● Text segment:
Deriving the Musical Scale

by Jeff Jensen           2002

Why are the keys on the piano tuned the way they are? This simple question led to browsing a good number of the vast collection of web sites and library books on music theory, but I still couldn't find an explanation that covered the ground I wanted. In this discussion, which is still evolving, I hope to explore what principles lie behind the construction of the standard Western musical scales and the music that is based upon them.

In fact, I want to try to understand basic music theory, including such deep subjects as tonality and the theory of harmony, from an outsider's perspective, utilizing principles of physics, mathematics and human hearing. (Presumably then, the things that have no such explanation can be attributed to arbitrary cultural conventions). I also want to avoid giving a historical discussion, however worthwhile that may be, and avoid using arcane terminology, like "diesis" or "septimal comma", as much as possible. There are still a number of unanswered questions and gaps in this discussion, and probably some outright errors. If you know how to fix something, please email me .

Contents: (Newer material in Extras section)

  1. The Major scale from Harmonics (Just Intonation) [2002]
  2. The Minor scale(s) (Just Intonation)
    • Why is A the relative minor to C?
  3. Fundamental Bass of Rameau
  4. The dissonance curve of [Plomp and Levelt 1965], [Sethares 1993]
  5. What does this mean for scales?
  6. Changing keys: Graphical Applet to demonstrate the problems changing keys in JI
  7. What are sharps and flats? Why do we need them?
  8. What about simple whole number ratios?
  9. Deriving 12 Tone equal temperament. Why 12?
  10. What is tonality? Why does the G7 chord "resolve" to C? (not available yet)
  11. Brief historical remarks.(not available yet)
  12. Concluding Remarks and Other Scales
  13. References
  14. Acknowledgements and additional references
Extras:
  1. Theory of Temperament: Meantone, Irregular and n-equal [2005]
  2. Virtual Pitch calculation applet [2005]
  3. Properties of the Circle of 5ths and Identifying Chords [2004]
  4. Theory of Chords from Harmonics
  5. charts of scales and blank circle of 5ths diagrams
  6. Appendix: Applet to study the reflections of waves on a string
  7. .

● Short task A: In one to three sentences, explain why the author of the musical scale introduction began writing this discussion.
● Short task B: Continue the musical scale introduction from the point where it stops.

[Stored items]
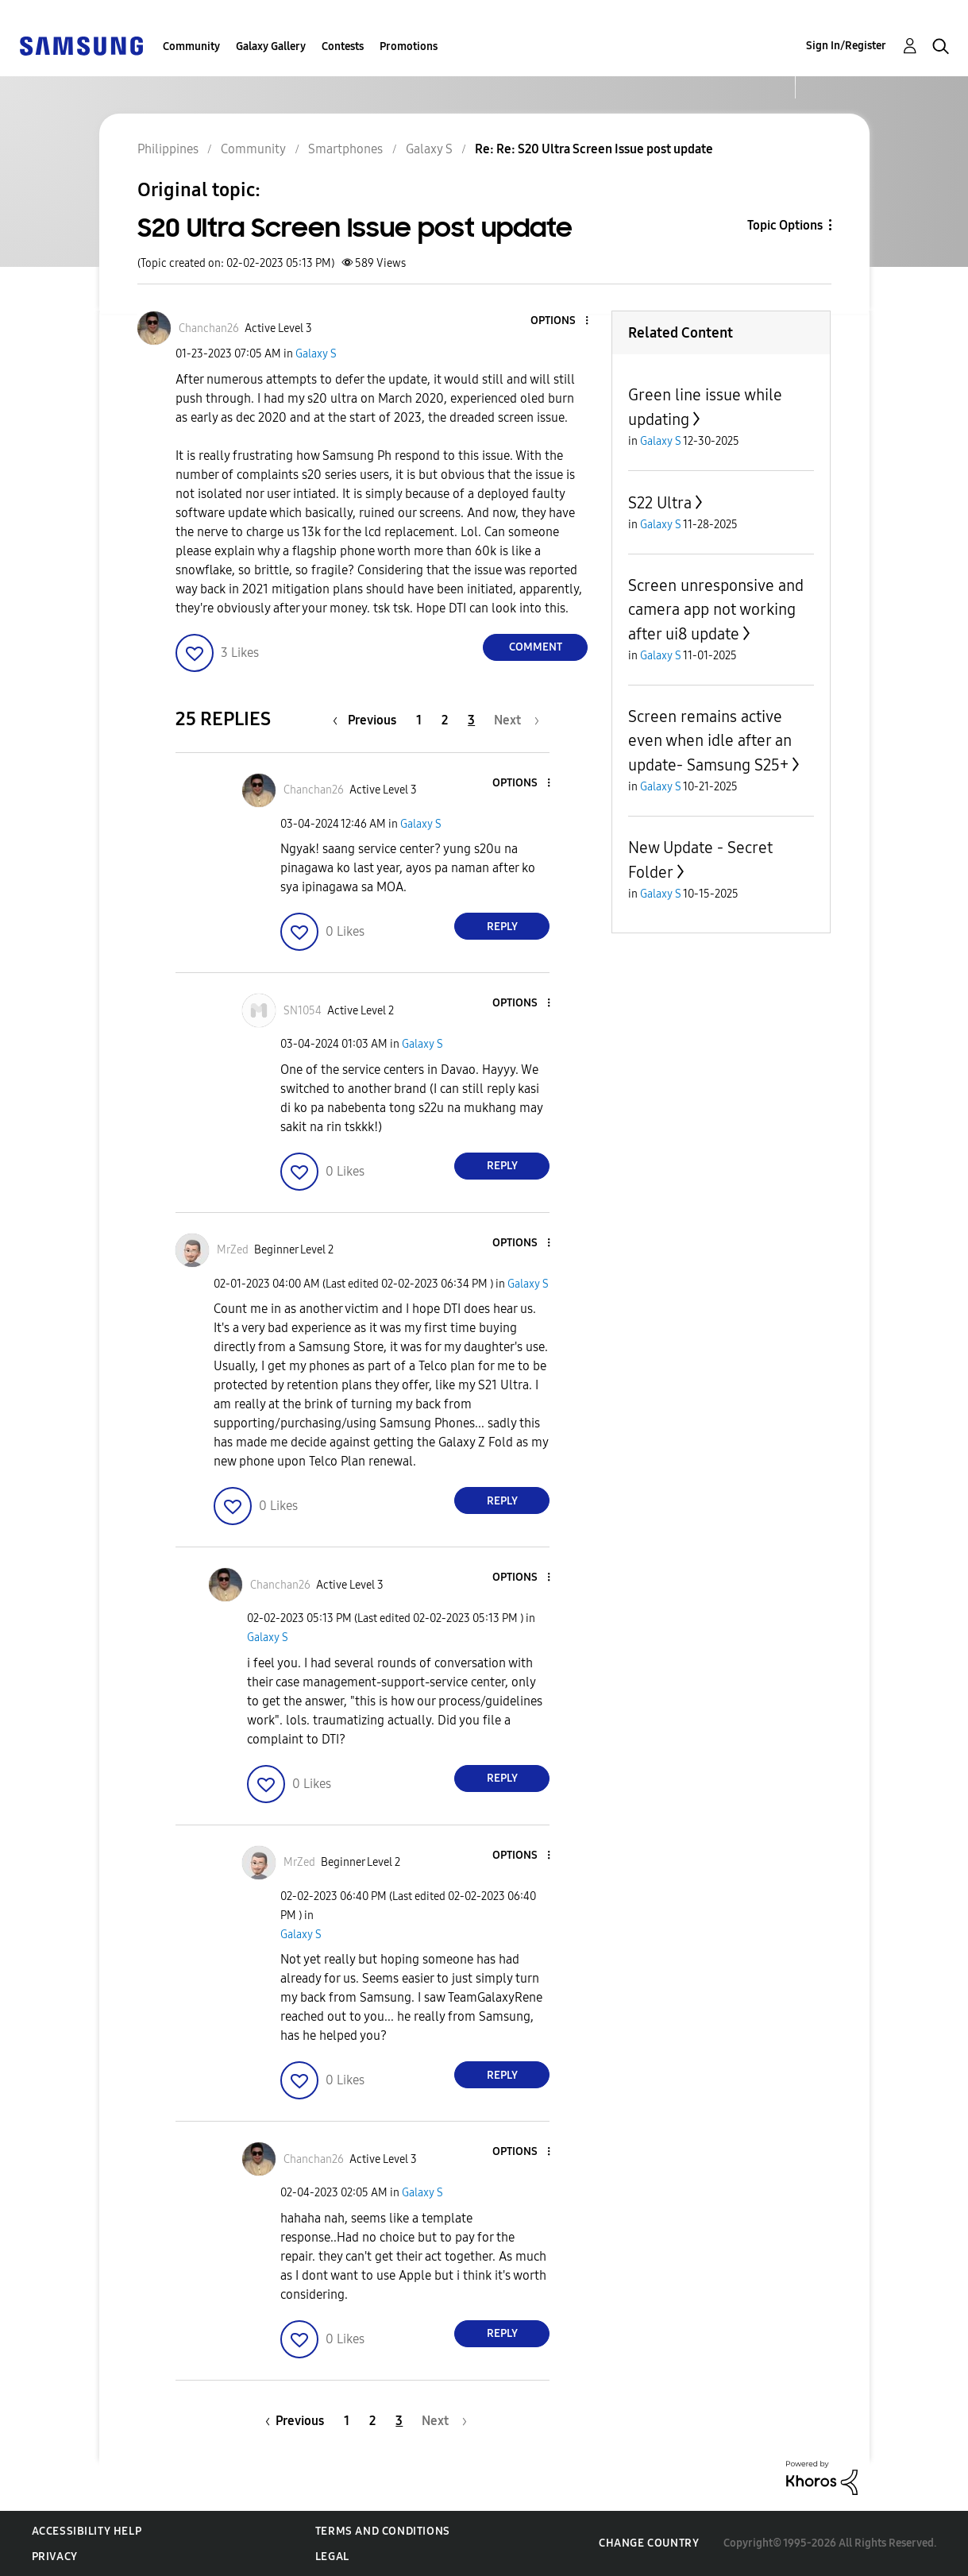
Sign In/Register (846, 45)
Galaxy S (316, 354)
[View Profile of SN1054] (302, 1011)
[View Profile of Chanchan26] (209, 328)
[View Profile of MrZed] (233, 1250)
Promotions (409, 46)
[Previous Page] (368, 720)
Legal (332, 2556)
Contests (343, 46)
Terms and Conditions (382, 2531)
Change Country (649, 2543)
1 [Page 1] (419, 720)
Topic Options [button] (785, 225)
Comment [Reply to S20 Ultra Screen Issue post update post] (535, 647)
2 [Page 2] (445, 720)
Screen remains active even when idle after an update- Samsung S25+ (710, 740)
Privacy (55, 2556)
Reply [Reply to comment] (502, 926)
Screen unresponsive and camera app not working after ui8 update (716, 609)
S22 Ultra (660, 502)
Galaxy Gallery (271, 46)
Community (191, 46)
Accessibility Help (87, 2531)
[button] (560, 321)
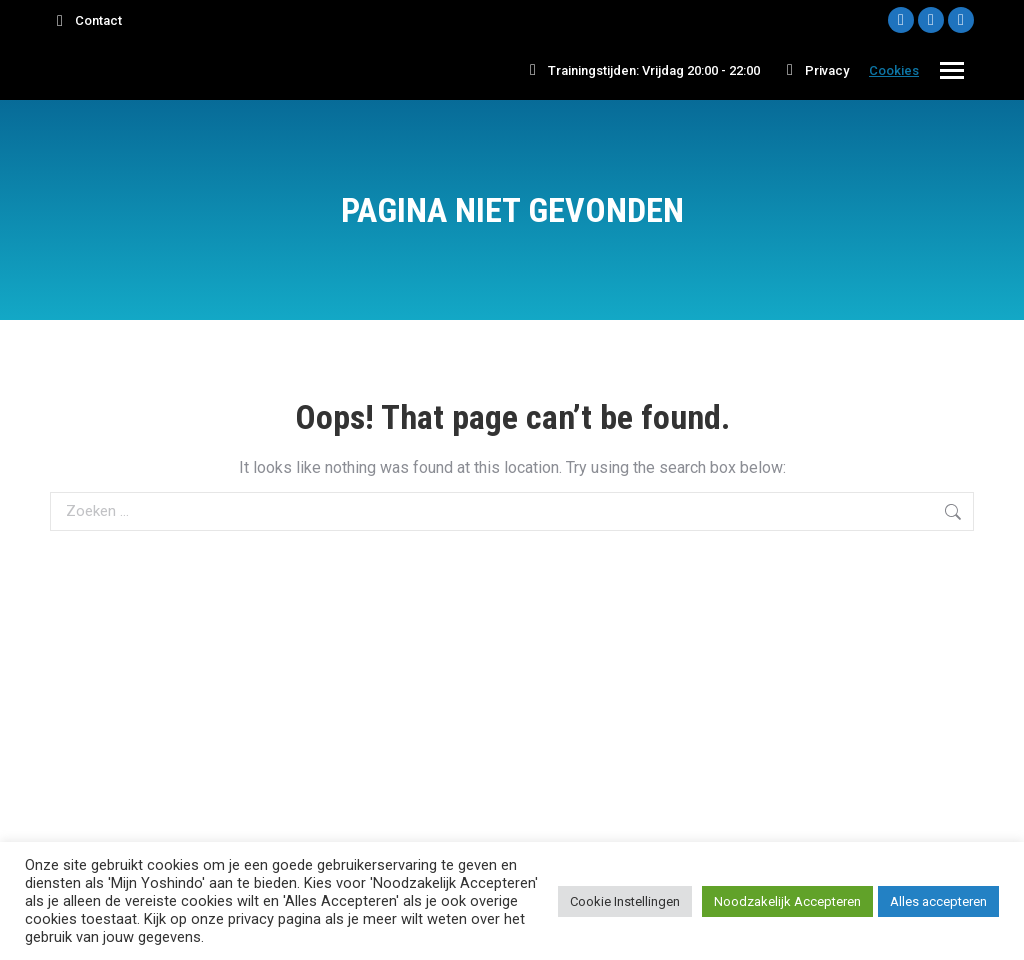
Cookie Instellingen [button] (625, 901)
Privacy (814, 70)
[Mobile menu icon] (952, 70)
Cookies (894, 70)
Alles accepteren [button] (938, 901)
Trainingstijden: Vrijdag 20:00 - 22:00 (641, 70)
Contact (86, 20)
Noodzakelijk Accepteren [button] (787, 901)
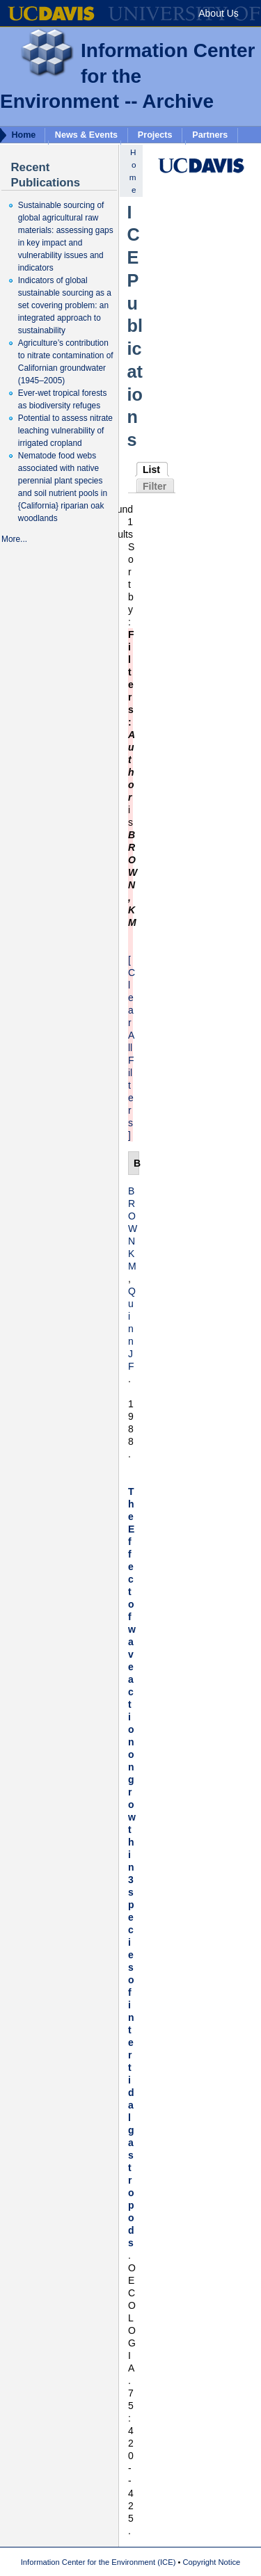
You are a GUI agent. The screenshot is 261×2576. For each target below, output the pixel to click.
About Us (218, 13)
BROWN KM (132, 1228)
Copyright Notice (212, 2562)
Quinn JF (132, 1329)
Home (23, 135)
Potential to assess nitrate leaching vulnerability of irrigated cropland (65, 430)
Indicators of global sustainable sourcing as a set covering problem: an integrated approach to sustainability (64, 305)
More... (14, 539)
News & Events (86, 135)
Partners (210, 135)
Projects (155, 135)
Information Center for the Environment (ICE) (98, 2562)
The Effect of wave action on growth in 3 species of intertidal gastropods (132, 1867)
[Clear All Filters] (131, 1047)
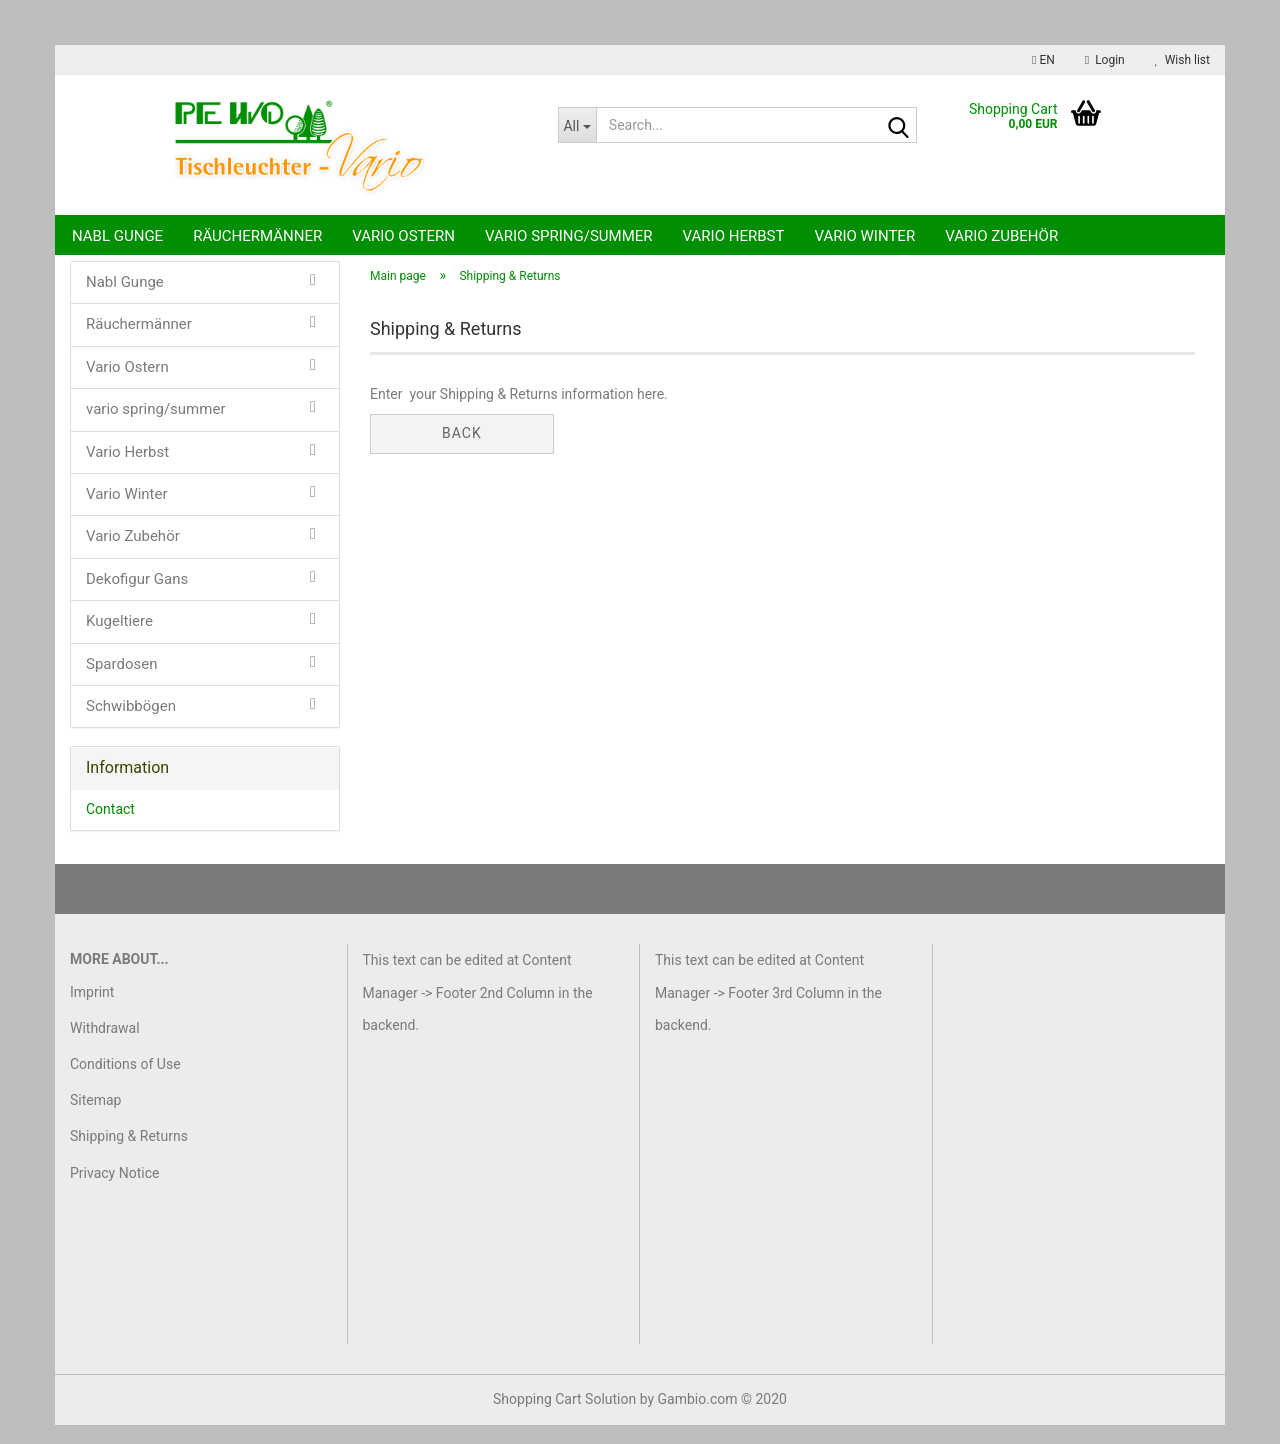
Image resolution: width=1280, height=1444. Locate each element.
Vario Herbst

● Expected output A: The author wondered why piano keys are tuned the way they are and searched many websites and library books on music theory. None of them gave an explanation that covered the ground the author wanted, so the author set out to explore the principles behind the standard Western musical scales and the music based on them.

● Expected output B:
The Major Scale from Harmonics 

To get started, consider plucking a taut string on a guitar, for example, or striking a piano string with a hammer. The string will vibrate at a fundamental frequency f, and segments of it vibrate with frequencies 2f, 3f, 4f, ... These are harmonics. (Strictly speaking, a real string is not perfectly flexible, and the vibration rates of the segments deviate a little from pure integer multiples of the fundamental frequency. In acoustics, the term partials is prefered. For solid objects like bells and gongs, the partials differ greatly from integer multiples of the fundamental. However, in the present discussion, we shall avoid this complication and work with harmonics).

Octave Equivalence Axiom: A tone produced at frequency f and another tone at 2f are so similiar in sound and blend so well together that they are identified as "the same note", or more precisely, they are given the same letter name ( e.g. "C" ) and considered to belong to the same family. (This does not mean they are interchangeable for all musical purposes. For example, they are not in a melody).

Please note: if a common musical term is unfamiliar, see [Apel 1961] in the references.

The Major Triad comes from the harmonics of a string (so just plucking a string is making a weak chord!) If the fundamental frequency is f ( for definiteness, let it be 264Hz, the Middle C in Just Intonation for A = 440Hz ) then the harmonics, separated into octaves, are:

[ f ],    [ 2f, 3f, ]    [ 4f, 5f, 6f, 7f ]    [8f, 9f, 10f, 11f, 12f, 13f, 14f, 15f ], ....

2f, 4f, 8f, are all C's by the Octave Axiom. Let us consider the harmonics which are not 2 raised to an integer power. For reasons which will become clear later, we shall call 3f a G and 5f an E. Since the notes of the scale repeat in every octave, we want to find the corresponding frequency in the base octave [f, 2f]. Multiplying by 1/2 (as many times as necessary to bring them down into range) we find E has the frequency 5/4f and G has 3/2f. The higher harmonics are also interesting, especially the 7th and 9th, but they aren't incorporated in deriving the standard major scale. (The 7th is mentioned by Ellis in [Helmholtz 1877 p.464] and the 9th is a D, because it is the 3rd harmonic of G ). Indeed, it is said piano makers traditionally try to make the hammer strike the string 1/7 of the distance from the end to (partially) suppress the 7th harmonic [Helmholtz 1877 p.79]; [Backus 1969 p. 241] claims that the thickness of the hammer nullifies this. Anyway, the intensity of the upper harmonics is very weak, and they contribute mostly to timbre.

Thus the C Major chord (C-E-G) has the frequency set ( 1f, 5/4f, 3/2f) which we shall write in array, or row vector, notation as
[1 5/4 3/2] f.
It is based on the dominance of the 3rd and 5th harmonics; indeed the note given by the 3rd harmonic is called the dominant. See the dissonance curve link below.

[Watch Out: The 3rd harmonic of f is the 5th step in the diatonic major scale; the 5th harmonic is the 3rd scale step, so we shall try to be very explicit to avoid confusion. When musicians say 5th, as in "Circle of 5ths", they are referring to the 5th step of the diatonic scale].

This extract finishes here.